» **Task prompt**: Repeat the records. Leave nothing out.

[Saved data entries]
'''
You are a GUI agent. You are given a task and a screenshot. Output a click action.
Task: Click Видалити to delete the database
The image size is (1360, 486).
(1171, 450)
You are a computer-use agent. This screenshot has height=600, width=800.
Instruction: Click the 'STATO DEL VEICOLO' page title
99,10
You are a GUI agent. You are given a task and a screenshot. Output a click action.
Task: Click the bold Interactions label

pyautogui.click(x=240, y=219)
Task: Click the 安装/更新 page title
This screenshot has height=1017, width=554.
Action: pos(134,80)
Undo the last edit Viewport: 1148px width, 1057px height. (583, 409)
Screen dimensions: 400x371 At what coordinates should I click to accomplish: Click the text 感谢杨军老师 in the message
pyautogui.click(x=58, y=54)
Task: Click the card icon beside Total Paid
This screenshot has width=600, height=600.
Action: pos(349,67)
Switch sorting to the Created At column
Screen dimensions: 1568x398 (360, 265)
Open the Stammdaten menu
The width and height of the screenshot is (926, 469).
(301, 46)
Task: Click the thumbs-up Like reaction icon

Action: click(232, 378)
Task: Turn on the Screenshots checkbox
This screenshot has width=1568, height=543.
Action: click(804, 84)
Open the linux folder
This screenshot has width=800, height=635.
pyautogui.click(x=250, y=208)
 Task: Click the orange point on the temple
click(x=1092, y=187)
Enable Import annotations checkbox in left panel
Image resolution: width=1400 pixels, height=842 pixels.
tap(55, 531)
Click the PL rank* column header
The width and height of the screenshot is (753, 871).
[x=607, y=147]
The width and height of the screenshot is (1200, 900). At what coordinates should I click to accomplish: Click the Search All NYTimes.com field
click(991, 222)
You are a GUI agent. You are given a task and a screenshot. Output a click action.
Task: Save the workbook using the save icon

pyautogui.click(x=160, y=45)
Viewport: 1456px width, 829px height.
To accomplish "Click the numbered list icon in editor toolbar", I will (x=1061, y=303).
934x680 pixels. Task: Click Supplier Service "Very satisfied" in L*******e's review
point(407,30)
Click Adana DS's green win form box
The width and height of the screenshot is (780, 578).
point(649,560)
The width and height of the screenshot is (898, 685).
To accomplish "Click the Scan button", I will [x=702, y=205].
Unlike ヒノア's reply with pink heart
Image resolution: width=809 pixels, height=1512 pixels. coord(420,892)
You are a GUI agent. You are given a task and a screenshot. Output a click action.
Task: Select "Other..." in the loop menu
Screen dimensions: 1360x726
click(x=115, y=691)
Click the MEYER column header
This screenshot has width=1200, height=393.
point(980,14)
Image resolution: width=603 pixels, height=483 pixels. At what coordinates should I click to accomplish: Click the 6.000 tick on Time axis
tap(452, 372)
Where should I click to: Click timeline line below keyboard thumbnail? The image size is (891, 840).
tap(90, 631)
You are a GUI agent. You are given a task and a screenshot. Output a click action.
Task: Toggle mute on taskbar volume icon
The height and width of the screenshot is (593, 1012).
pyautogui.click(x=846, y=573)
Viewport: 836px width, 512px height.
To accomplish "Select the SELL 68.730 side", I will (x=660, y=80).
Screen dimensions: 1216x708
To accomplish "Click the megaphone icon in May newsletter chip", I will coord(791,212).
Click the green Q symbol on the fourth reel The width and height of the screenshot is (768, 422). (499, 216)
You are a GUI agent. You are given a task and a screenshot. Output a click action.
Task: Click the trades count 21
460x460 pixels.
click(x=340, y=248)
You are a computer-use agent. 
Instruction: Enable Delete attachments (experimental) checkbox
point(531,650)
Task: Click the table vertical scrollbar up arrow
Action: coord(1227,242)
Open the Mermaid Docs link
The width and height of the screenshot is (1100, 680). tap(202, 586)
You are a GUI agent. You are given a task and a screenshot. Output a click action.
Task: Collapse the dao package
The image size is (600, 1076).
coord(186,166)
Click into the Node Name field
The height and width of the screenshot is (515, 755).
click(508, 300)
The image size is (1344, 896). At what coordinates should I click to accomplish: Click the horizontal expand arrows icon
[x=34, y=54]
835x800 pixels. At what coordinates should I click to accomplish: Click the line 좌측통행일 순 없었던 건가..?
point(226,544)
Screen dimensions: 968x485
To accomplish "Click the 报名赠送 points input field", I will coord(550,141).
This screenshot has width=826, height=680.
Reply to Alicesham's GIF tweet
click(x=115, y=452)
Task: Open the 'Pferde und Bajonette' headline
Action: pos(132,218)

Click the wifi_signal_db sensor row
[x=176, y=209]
'''
» **The answer**:
You are a GUI agent. You are given a task and a screenshot. Output a click action.
Task: Click Видалити to delete the database
The image size is (1360, 486).
(1171, 450)
You are a computer-use agent. This screenshot has height=600, width=800.
Instruction: Click the 'STATO DEL VEICOLO' page title
99,10
You are a GUI agent. You are given a task and a screenshot. Output a click action.
Task: Click the bold Interactions label

pyautogui.click(x=240, y=219)
Task: Click the 安装/更新 page title
This screenshot has height=1017, width=554.
Action: pos(134,80)
Undo the last edit Viewport: 1148px width, 1057px height. (583, 409)
Screen dimensions: 400x371 At what coordinates should I click to accomplish: Click the text 感谢杨军老师 in the message
pyautogui.click(x=58, y=54)
Task: Click the card icon beside Total Paid
This screenshot has width=600, height=600.
Action: pos(349,67)
Switch sorting to the Created At column
Screen dimensions: 1568x398 (360, 265)
Open the Stammdaten menu
The width and height of the screenshot is (926, 469).
(301, 46)
Task: Click the thumbs-up Like reaction icon

Action: click(232, 378)
Task: Turn on the Screenshots checkbox
This screenshot has width=1568, height=543.
Action: click(804, 84)
Open the linux folder
This screenshot has width=800, height=635.
pyautogui.click(x=250, y=208)
 Task: Click the orange point on the temple
click(x=1092, y=187)
Enable Import annotations checkbox in left panel
Image resolution: width=1400 pixels, height=842 pixels.
tap(55, 531)
Click the PL rank* column header
The width and height of the screenshot is (753, 871).
[x=607, y=147]
The width and height of the screenshot is (1200, 900). At what coordinates should I click to accomplish: Click the Search All NYTimes.com field
click(991, 222)
You are a GUI agent. You are given a task and a screenshot. Output a click action.
Task: Save the workbook using the save icon

pyautogui.click(x=160, y=45)
Viewport: 1456px width, 829px height.
To accomplish "Click the numbered list icon in editor toolbar", I will (x=1061, y=303).
934x680 pixels. Task: Click Supplier Service "Very satisfied" in L*******e's review
point(407,30)
Click Adana DS's green win form box
The width and height of the screenshot is (780, 578).
point(649,560)
The width and height of the screenshot is (898, 685).
To accomplish "Click the Scan button", I will [x=702, y=205].
Unlike ヒノア's reply with pink heart
Image resolution: width=809 pixels, height=1512 pixels. coord(420,892)
You are a GUI agent. You are given a task and a screenshot. Output a click action.
Task: Select "Other..." in the loop menu
Screen dimensions: 1360x726
click(x=115, y=691)
Click the MEYER column header
This screenshot has width=1200, height=393.
point(980,14)
Image resolution: width=603 pixels, height=483 pixels. At what coordinates should I click to accomplish: Click the 6.000 tick on Time axis
tap(452, 372)
Where should I click to: Click timeline line below keyboard thumbnail? The image size is (891, 840).
tap(90, 631)
You are a GUI agent. You are given a task and a screenshot. Output a click action.
Task: Toggle mute on taskbar volume icon
The height and width of the screenshot is (593, 1012).
pyautogui.click(x=846, y=573)
Viewport: 836px width, 512px height.
To accomplish "Select the SELL 68.730 side", I will (x=660, y=80).
Screen dimensions: 1216x708
To accomplish "Click the megaphone icon in May newsletter chip", I will coord(791,212).
Click the green Q symbol on the fourth reel The width and height of the screenshot is (768, 422). (499, 216)
You are a GUI agent. You are given a task and a screenshot. Output a click action.
Task: Click the trades count 21
460x460 pixels.
click(x=340, y=248)
You are a computer-use agent. 
Instruction: Enable Delete attachments (experimental) checkbox
point(531,650)
Task: Click the table vertical scrollbar up arrow
Action: coord(1227,242)
Open the Mermaid Docs link
The width and height of the screenshot is (1100, 680). tap(202, 586)
You are a GUI agent. You are given a task and a screenshot. Output a click action.
Task: Collapse the dao package
The image size is (600, 1076).
coord(186,166)
Click into the Node Name field
The height and width of the screenshot is (515, 755).
click(508, 300)
The image size is (1344, 896). At what coordinates should I click to accomplish: Click the horizontal expand arrows icon
[x=34, y=54]
835x800 pixels. At what coordinates should I click to accomplish: Click the line 좌측통행일 순 없었던 건가..?
point(226,544)
Screen dimensions: 968x485
To accomplish "Click the 报名赠送 points input field", I will coord(550,141).
This screenshot has width=826, height=680.
Reply to Alicesham's GIF tweet
click(x=115, y=452)
Task: Open the 'Pferde und Bajonette' headline
Action: pos(132,218)

Click the wifi_signal_db sensor row
[x=176, y=209]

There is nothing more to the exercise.